Tom Fairfoul was born in West Calder, Scotland, on 16th January 1881. A right-half he played for Kilmarnock and Third Lanark in the Scottish League. After playing in over 200 league games he joined Liverpool in August 1913.
Fairfoul was a great success in the Football League and after making his debut in September 1913 was a regular in the first-team. Tony Matthews (Who's Who of Liverpool) claimed "he proved to be an excellent signing and gave the Reds defence extra stability during the last two seasons prior to the Great War". Fairfoul also appeared in the FA Cup Final against Burnley in April 1914. Unfortunately, Liverpool lost 1-0.

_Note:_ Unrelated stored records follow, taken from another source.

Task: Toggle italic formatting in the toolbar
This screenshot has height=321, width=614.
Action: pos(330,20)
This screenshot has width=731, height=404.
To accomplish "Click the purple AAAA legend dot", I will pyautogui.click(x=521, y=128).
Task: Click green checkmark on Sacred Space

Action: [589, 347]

On 2nd April, 1915, Fairfoul played in the side that was beaten 2-0 by Manchester United. Afterwards, bookmakers claimed that they had taken a great deal of money on the 7-1 odds offered on a 2-0 United victory. They suspected that the game had been fixed and pointed out that late in the game, Jackie Sheldon, had missed a penalty. The bookmakers decided not to pay out on the result and offered a £50 reward for information that would unmask the conspirators.
The Sporting Chronicle newspaper took up the story and claimed that they discovered evidence that players on both sides had got together to concoct a 2-0 scoreline. The newspaper also argued that some of the players had large bets on the result.
The Football League announced it would carry out its own investigation into the case. It published its report in December 1915. It concluded that "a considerable amount of money changed hands by betting on the match and... some of the players profited thereby."
Fairfoul was found guilty of this offence and was banned for playing professional football for life. Three other Liverpool players: Tommy Miller, Jackie Sheldon and Bob Pursell were also banned. The same sentence was imposed on three Manchester United players: Enoch West, Sandy Turnbull and Arthur Whalley. An eighth player, Laurence Cook, who played for Stockport County, was also convicted of being a member of the betting ring.
Tom Fairfoul worked as a taxi-driver in Liverpool before his death in 1952.